| Caroline Knight
Walking to Relax the Pelvic Floor: It’s the ‘How’ that Counts
Women with pelvic floor problems come to Vuvatech for assistance, and as we love to help in any way we can, we thought it was about time we addressed one of the questions we are often asked. Does walking relax the pelvic floor? The simple is answer is yes, but there’s a fine line between relaxation and contraction when it comes to the pelvic floor muscles.
If you’re going to use walking as a relaxation strategy, how you walk is very important. Read on to make sure you’re walking to relax the pelvic floor, rather than strengthening it:
Walking to relax the pelvic floor muscles
Walk daily, but don’t run
If you’ve got symptoms of a tight pelvic floor, a daily walk can do you the world of good. However, walk too briskly and you risk actually tightening the pelvic floor even more. We recommend taking a gentle stroll of 20 minutes or more, but keeping it under 2 kilometers. That’s because if you get tired or overwork your muscles, the exercise may have the opposite effect to that intended.
Never walk when you’re already tired, as your pelvic floor will be more susceptible to fatigue and strain. The key word is gentle, so no treadmills, and definitely no running. Running will force your core muscles to spring into action, which could even be one of the reasons your pelvic floor is tight in the first place. If you have the option, some gentle water walking (i.e. walking in water) would be even better as this supports your pelvis and helps you to maintain good posture.

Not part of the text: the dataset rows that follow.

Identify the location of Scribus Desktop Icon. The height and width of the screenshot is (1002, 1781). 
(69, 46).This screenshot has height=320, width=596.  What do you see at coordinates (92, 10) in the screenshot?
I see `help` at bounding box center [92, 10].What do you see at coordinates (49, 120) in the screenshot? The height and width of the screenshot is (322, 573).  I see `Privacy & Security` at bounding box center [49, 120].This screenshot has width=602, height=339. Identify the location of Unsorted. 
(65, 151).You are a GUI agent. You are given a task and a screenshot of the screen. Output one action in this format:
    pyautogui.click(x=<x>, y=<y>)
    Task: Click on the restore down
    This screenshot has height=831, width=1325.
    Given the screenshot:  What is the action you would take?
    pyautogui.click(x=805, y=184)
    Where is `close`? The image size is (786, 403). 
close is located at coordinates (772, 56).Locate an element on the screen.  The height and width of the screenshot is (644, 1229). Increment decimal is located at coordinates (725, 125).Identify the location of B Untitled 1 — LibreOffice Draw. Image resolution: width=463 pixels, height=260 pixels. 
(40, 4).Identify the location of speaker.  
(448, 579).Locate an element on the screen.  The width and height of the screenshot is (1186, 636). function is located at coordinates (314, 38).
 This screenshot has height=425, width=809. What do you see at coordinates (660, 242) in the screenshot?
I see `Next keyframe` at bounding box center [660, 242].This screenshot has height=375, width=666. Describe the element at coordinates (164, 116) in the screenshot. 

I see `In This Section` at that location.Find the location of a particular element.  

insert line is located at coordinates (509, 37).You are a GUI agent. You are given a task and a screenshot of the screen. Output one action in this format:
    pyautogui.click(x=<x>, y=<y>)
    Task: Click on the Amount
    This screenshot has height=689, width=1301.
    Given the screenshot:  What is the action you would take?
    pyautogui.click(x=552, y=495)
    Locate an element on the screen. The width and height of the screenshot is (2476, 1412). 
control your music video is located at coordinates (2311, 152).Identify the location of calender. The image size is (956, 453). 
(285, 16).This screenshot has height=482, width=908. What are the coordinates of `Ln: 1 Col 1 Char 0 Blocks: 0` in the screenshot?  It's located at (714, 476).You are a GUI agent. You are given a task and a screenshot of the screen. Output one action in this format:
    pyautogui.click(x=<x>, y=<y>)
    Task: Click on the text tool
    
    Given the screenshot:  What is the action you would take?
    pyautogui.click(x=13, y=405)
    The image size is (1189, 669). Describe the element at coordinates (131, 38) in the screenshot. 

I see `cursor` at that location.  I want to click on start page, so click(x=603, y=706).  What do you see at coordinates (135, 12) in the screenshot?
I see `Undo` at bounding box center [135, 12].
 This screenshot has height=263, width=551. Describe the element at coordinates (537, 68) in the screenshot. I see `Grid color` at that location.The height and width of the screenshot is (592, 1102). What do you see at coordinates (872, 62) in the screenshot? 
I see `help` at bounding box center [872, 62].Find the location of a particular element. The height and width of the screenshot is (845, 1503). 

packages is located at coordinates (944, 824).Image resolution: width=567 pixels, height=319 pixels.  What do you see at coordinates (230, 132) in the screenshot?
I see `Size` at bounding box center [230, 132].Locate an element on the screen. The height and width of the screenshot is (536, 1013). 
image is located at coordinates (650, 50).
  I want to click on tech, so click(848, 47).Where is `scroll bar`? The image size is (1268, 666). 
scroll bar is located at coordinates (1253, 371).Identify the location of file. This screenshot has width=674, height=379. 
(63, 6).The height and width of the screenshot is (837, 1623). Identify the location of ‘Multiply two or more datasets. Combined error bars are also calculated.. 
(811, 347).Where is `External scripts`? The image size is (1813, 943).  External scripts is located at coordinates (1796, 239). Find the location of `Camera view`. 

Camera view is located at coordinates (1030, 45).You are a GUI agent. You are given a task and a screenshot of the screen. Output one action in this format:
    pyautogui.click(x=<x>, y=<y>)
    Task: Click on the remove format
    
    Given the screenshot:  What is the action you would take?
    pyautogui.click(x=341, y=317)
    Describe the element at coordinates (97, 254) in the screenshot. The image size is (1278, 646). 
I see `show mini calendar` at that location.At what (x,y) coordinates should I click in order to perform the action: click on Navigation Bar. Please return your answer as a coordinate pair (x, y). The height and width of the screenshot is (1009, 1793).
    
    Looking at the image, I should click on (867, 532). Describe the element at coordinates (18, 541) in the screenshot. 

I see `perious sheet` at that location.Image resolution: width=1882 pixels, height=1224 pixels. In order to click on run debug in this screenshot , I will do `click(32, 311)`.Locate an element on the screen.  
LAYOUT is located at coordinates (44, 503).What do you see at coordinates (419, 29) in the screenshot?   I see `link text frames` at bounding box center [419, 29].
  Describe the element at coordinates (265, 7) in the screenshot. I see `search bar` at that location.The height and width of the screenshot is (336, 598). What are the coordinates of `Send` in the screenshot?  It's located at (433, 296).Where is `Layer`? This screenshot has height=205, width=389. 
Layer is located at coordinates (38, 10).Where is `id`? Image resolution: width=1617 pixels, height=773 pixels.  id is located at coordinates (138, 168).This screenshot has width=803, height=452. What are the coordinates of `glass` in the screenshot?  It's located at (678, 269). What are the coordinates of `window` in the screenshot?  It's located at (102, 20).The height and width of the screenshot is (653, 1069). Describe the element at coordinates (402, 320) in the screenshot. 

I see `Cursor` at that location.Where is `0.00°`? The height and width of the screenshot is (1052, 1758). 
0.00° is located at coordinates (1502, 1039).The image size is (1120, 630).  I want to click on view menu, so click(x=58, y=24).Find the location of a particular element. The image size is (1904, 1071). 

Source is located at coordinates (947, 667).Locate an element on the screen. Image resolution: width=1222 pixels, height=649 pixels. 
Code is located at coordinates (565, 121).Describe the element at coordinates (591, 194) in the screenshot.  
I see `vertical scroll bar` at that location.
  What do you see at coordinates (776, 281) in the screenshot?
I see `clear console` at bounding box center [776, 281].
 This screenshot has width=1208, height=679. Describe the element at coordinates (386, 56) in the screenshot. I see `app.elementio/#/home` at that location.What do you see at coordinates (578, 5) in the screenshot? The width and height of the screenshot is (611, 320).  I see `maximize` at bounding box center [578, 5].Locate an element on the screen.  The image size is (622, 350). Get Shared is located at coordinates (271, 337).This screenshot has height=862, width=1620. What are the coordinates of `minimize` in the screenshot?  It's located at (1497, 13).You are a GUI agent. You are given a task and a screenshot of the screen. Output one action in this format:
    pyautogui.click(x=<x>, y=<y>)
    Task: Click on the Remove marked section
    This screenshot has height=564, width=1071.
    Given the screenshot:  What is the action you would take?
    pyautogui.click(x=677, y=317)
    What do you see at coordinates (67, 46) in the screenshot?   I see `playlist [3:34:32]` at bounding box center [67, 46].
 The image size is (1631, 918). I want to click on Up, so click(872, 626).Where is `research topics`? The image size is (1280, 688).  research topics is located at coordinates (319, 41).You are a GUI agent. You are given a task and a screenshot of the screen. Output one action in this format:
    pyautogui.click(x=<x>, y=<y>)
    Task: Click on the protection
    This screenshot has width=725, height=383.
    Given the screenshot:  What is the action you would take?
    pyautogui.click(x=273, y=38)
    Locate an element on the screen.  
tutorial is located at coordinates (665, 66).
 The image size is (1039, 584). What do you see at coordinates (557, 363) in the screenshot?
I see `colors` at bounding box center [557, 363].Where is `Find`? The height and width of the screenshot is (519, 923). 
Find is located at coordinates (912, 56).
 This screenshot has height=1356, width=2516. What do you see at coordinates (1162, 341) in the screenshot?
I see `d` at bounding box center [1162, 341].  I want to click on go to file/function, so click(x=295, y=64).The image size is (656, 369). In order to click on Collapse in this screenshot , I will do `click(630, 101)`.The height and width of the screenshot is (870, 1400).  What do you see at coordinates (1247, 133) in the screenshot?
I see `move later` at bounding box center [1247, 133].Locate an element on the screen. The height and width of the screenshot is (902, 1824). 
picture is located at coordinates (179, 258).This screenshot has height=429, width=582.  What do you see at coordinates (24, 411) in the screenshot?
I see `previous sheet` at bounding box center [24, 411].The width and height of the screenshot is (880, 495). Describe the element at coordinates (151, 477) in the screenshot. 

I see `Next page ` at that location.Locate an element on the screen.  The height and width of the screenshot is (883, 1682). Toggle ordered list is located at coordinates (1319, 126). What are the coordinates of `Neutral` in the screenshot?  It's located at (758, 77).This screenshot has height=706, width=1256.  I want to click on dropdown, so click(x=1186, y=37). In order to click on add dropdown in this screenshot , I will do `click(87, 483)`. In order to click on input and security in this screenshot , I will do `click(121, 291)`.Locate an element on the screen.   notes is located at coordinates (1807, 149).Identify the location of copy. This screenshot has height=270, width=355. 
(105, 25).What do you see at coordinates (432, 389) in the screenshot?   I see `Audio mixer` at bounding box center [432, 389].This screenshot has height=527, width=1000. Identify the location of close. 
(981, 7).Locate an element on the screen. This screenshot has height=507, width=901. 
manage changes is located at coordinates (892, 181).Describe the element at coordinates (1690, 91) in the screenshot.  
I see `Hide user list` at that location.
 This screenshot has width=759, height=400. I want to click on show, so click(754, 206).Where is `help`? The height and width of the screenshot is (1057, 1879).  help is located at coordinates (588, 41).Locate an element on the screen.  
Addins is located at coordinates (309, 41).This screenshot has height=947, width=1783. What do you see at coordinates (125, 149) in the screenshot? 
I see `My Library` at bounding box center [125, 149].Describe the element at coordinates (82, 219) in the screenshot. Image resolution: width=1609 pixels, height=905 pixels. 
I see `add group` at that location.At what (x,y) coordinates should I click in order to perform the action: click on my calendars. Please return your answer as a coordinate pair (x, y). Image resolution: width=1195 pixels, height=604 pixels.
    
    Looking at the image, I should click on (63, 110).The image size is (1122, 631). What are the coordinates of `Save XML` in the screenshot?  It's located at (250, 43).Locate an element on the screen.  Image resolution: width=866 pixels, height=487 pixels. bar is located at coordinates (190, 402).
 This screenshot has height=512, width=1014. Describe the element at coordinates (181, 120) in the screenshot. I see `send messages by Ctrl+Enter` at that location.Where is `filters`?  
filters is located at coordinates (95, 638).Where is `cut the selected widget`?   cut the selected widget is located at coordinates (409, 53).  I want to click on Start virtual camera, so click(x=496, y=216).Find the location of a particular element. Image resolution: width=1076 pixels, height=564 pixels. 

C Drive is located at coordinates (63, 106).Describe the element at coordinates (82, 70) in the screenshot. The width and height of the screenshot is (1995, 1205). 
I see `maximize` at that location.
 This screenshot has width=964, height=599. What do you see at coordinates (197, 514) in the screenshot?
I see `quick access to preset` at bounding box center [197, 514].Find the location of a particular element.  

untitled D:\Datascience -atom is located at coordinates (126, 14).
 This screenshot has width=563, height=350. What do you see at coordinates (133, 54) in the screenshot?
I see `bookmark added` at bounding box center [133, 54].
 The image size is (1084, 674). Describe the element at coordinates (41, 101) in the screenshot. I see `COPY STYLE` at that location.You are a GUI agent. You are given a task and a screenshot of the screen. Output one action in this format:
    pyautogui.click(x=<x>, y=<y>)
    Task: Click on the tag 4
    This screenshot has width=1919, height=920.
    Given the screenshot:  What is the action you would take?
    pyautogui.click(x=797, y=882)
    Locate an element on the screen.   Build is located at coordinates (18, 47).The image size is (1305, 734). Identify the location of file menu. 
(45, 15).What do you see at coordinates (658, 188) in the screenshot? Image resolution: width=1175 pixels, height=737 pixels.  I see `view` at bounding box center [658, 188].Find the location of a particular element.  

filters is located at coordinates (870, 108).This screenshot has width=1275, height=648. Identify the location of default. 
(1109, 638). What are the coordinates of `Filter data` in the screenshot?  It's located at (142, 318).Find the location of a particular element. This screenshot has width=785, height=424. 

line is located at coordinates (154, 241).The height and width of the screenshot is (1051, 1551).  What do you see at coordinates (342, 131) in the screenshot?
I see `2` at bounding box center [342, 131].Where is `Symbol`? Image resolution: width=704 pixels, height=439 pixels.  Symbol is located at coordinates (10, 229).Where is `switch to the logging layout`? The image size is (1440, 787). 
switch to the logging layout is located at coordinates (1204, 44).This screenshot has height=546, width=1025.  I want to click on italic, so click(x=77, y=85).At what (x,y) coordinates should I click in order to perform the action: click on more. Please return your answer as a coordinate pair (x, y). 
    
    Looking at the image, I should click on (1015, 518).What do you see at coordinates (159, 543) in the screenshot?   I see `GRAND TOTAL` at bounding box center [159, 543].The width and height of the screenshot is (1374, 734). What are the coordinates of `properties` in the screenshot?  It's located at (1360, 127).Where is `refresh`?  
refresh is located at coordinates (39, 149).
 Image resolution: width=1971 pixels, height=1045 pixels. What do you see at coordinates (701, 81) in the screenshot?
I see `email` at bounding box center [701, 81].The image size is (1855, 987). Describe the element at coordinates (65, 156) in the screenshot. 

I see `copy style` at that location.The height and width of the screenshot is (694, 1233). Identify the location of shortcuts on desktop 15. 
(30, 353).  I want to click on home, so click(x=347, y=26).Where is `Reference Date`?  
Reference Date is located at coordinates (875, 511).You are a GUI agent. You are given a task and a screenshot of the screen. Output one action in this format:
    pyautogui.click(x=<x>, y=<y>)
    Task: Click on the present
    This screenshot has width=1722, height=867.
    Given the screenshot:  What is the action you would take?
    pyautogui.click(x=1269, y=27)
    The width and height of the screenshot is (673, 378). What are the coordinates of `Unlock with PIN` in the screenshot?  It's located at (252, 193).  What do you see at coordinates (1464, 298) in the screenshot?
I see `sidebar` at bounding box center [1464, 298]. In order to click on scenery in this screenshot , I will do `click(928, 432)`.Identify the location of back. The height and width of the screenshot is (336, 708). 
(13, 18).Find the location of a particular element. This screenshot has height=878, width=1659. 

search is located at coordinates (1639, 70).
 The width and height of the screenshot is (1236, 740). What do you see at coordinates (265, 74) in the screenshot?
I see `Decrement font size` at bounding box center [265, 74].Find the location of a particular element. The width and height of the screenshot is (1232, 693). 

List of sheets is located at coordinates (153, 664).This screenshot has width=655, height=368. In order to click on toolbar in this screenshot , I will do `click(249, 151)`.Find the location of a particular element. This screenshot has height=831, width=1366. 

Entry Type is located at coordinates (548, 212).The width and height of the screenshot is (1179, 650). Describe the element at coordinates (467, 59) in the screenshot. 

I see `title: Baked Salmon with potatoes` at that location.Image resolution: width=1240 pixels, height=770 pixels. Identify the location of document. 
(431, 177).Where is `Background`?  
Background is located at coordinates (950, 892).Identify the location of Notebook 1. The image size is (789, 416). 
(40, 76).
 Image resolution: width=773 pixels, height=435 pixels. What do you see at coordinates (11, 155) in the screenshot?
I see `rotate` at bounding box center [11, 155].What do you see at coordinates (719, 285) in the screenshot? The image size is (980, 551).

When walking to relax the pelvic floor, remember that progressive, low-impact exercises will be much more beneficial for tight kegel muscles than anything exertive. Always pay close attention to your stride; if your heel is landing first and you’re pushing off from spread toes, you’re doing it right.
Step away from the high heels
Much as we might live the way they make us look, high heels are a disaster for our posture. They force us into unnatural positions, and as a result, our muscles have to work hard to compensate. The result is - you guessed it - constriction. If we rarely walk anywhere, and when we do it’s in heels, we are asking for pelvic floor trouble. It’s a fact that simple, flat shoes will help your pelvic floor to relax and stay in proper alignment.
Heels force our body to lean forwards, and our whole frame is out of alignment. Our knees, ankles and lower spine will feel the strain, and our poor muscles… all their efforts have to go into stopping us from falling over! It’s so much better to walk in comfortable flat shoes, or even barefoot if you can. Walking barefoot in the grass or on the earth actually has lots of benefits. Known as grounding (or earthing), it will surely help you to recharge and relax your whole body.
It’s vital that we are mindful about the ways we are impacting our pelvic floor, because when things get out of whack, we really know about it. Fortunately there are lots of other ways to ensure you relax your pelvic floor muscles, as we covered those in another article. We hope you find that helpful too!